35. A method of diagnosing the presence of, or risk of developing, an HSN2-related disorder comprising determining the presence of a mutation in the nucleic acid sequence of the HSN2 gene of said individual or in the amino acid sequence of an HSN2-encoded protein of said individual.

36. A method for identifying an agent that modulates HSN2 gene activity or sensorin activity, comprising: (a) contacting a test compound with a cell expressing HSN2; and (b) determining a change in expression of a HSN2 nucleic acid or the activity of sensorin, wherein said change indicates modulation thereby identifying the test compound as an agent that modulates HSN2 gene activity or sensorin activity.

37. The method of claim 36, wherein the test compound is a small molecule.

38. The method of claim 36, wherein the test compound is an anti-sensorin antibody.

39. The method of claim 36, wherein the test compound is an antisense HSN2 nucleic acid molecule.

40. The method of claim 36, wherein the test compound is a HSN2 ribozyme.

41. An isolated polynucleotide comprising a nucleotide sequence with at least 60% identity to a sequence.selected from the group consisting of SEQ ID NO: 1, 6, 7, 9 and 12 wherein said isolated polynucleotide encodes a polypeptide that binds to an antibody specific for a polypeptide having the amino acid sequence of SEQ ID NO: 2.

42. The isolated polynucleotide of claim 41 wherein said identity is at least 70%.

43. The isolated polynucleotide of claim 41 wherein said identity is at least 78%.

44. The isolated polynucleotide of claim 41 wherein said identity is at least 90%.

45. The isolated polynucleotide of claim 41 wherein said identity is at least 95%.

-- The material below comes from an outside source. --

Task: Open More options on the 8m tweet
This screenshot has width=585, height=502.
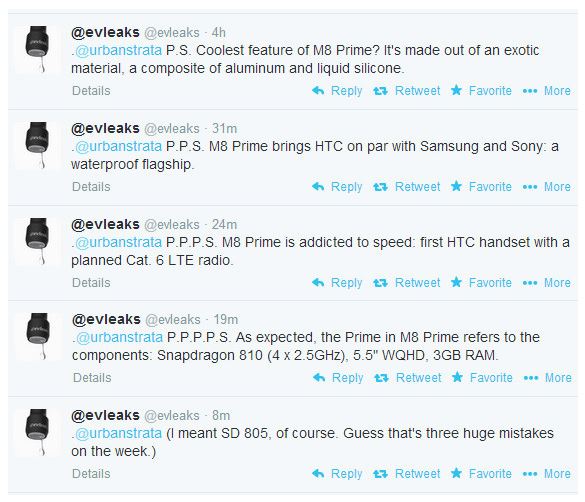Action: tap(547, 474)
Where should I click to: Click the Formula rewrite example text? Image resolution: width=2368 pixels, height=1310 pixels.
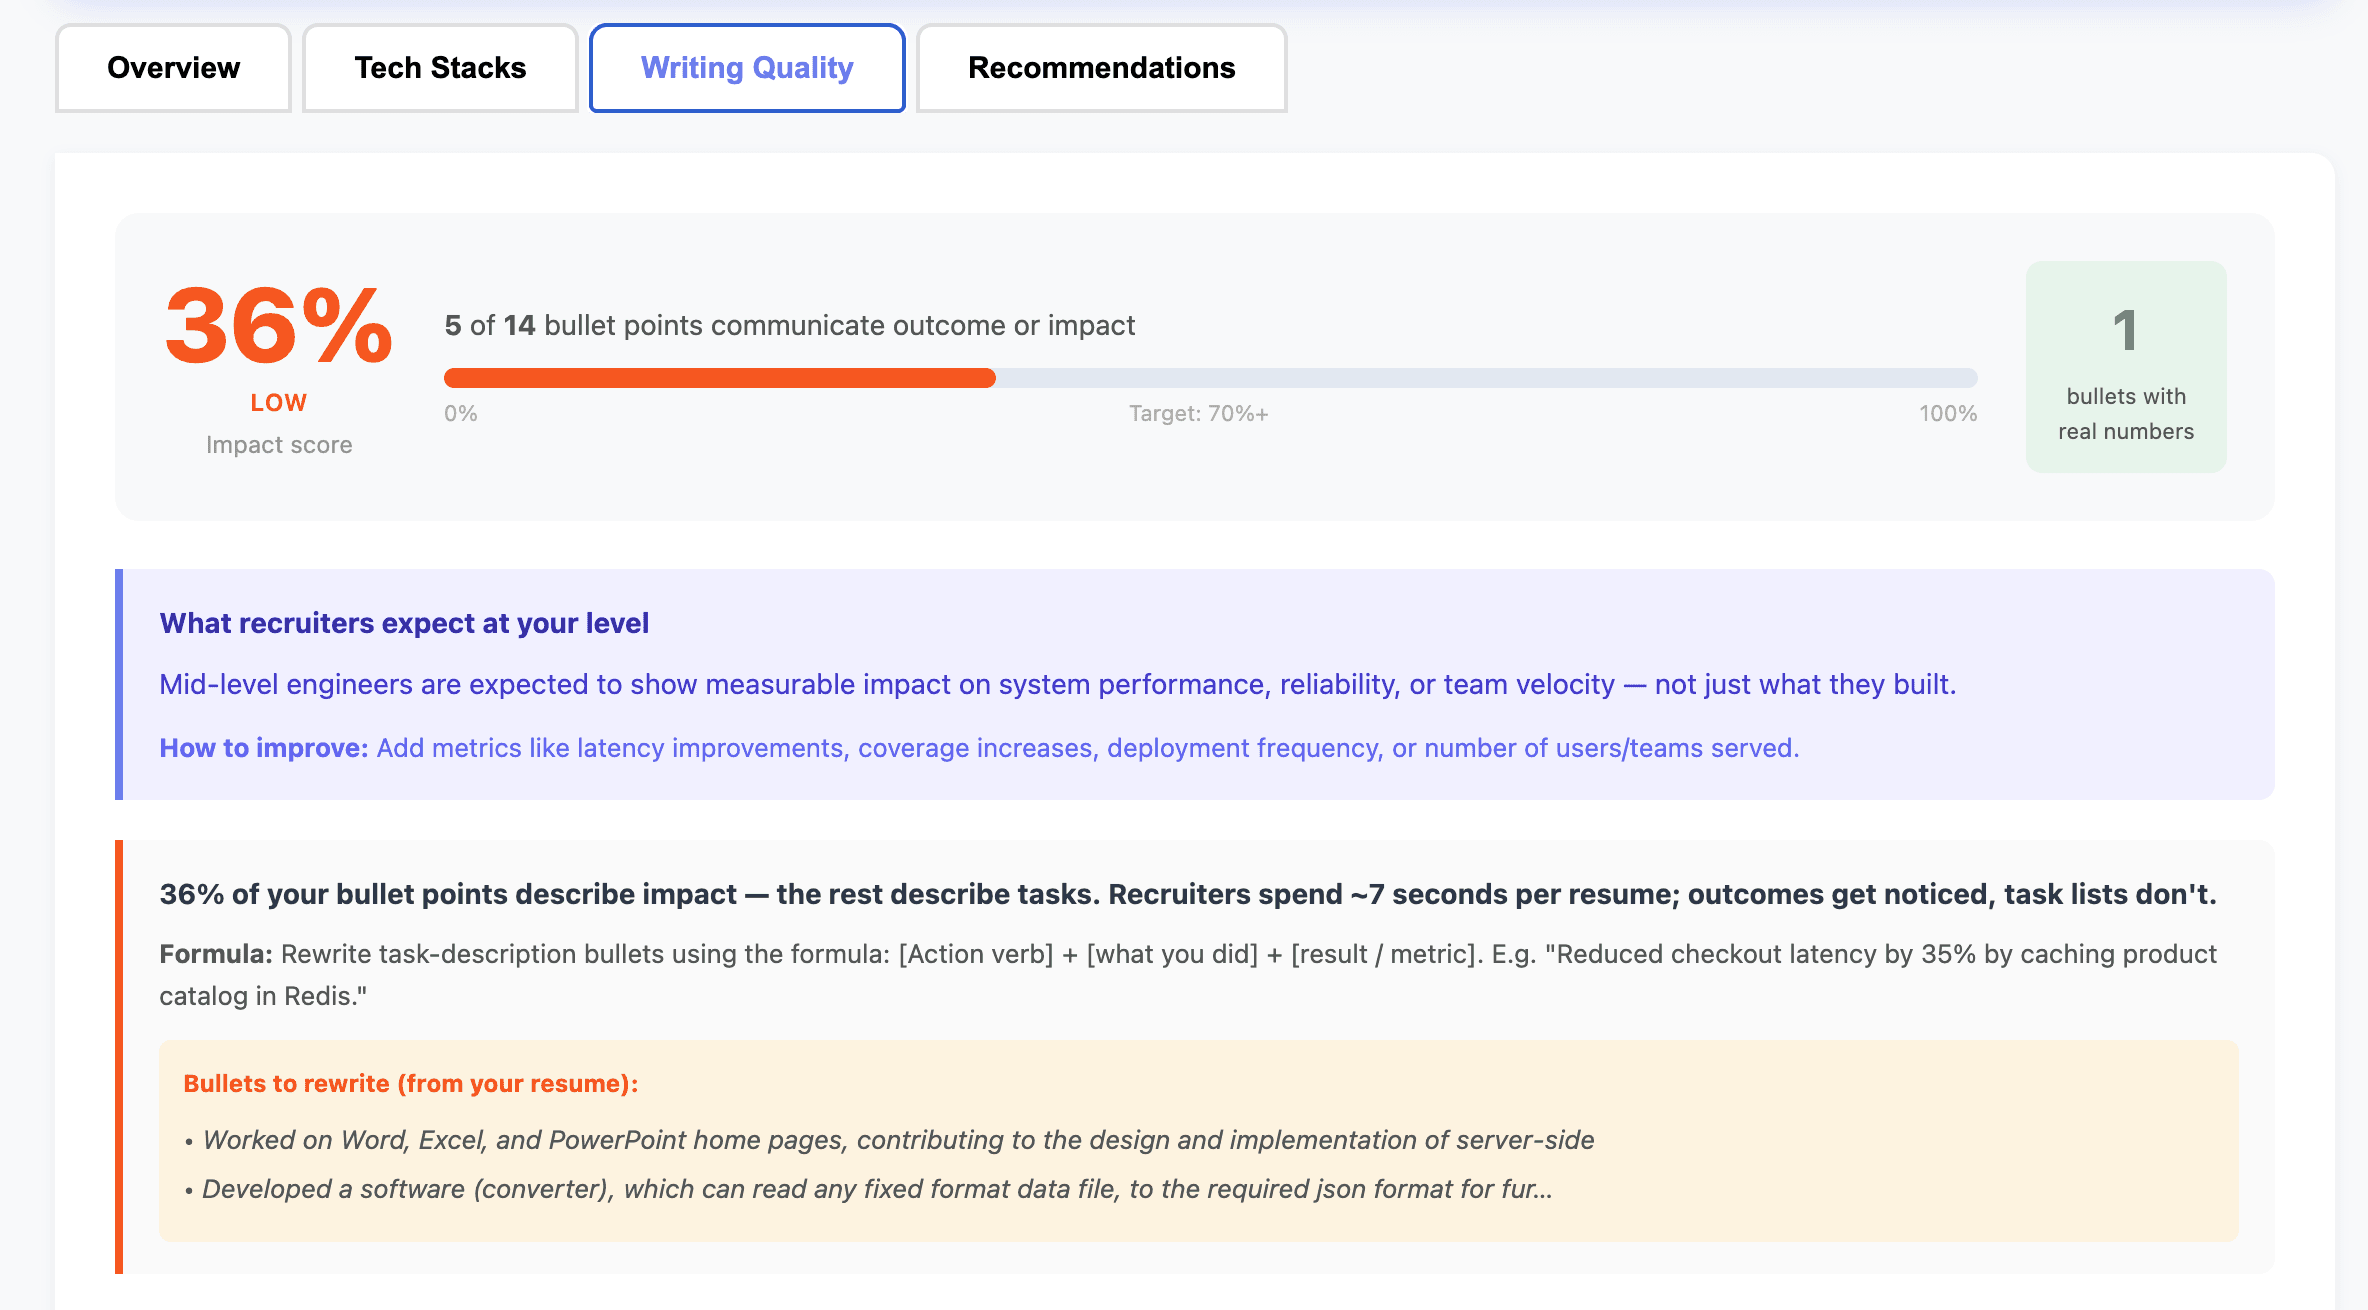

46. The isolated polynucleotide of claim 41 wherein said identity is at least 98%.

47. The isolated polynucleotide of claim 41 wherein said polynucleotide has a sequence selected from the group consisting of SEQ ID NO: 1, 6, 7, 9 and 12.

48. An isolated polypeptide comprising an amino acid sequence with at least 90% identity to an amino acid sequence selected from the group consisting of SEQ ID NO: 2, 8, 10, 11 and 13 wherein said polypeptide binds to an antibody specific for a polypeptide having the amino acid sequence of SEQ ID NO: 2.

49. The isolated polypeptide of claim 48 wherein said percent identity is at least 95%.

50. The isolated polypeptide of claim 48 wherein said percent identity is at least 98%.

51. An isolated polypeptide comprising a polypeptide having an amino acid sequence selected from the group consisting of SEQ ID NO: 2, 3, 4, 5, 8, 10, 11 and 13.

52. A method for identifying an analgesic agent, comprising: a) administering to an animal an agent found to modulate HSN2 gene or HSN2-encoded polypeptide activity, and b) determining in said animal a decrease in response to a pain stimulus as a result of said administering, wherein a decrease in response to said pain stimulus indicates analgesic activity, thereby identifying said agent as an analgesic agent.

53. The method of claim 52 wherein said animal is a mammal.

54. The method of claim 53 wherein said mammal is a mouse, a rat or a human being.

55. A method for producing test data with respect to the gene modulating activity of a compound comprising: (a) contacting a test compound with a HSN2 gene under conditions where said gene is being expressed; b) determining a change in the expression of said gene as a result of said contacting, and (c) producing test data with respect to the gene modulating activity of said test compound based on a change in the expression of the determined gene as a result of said contacting.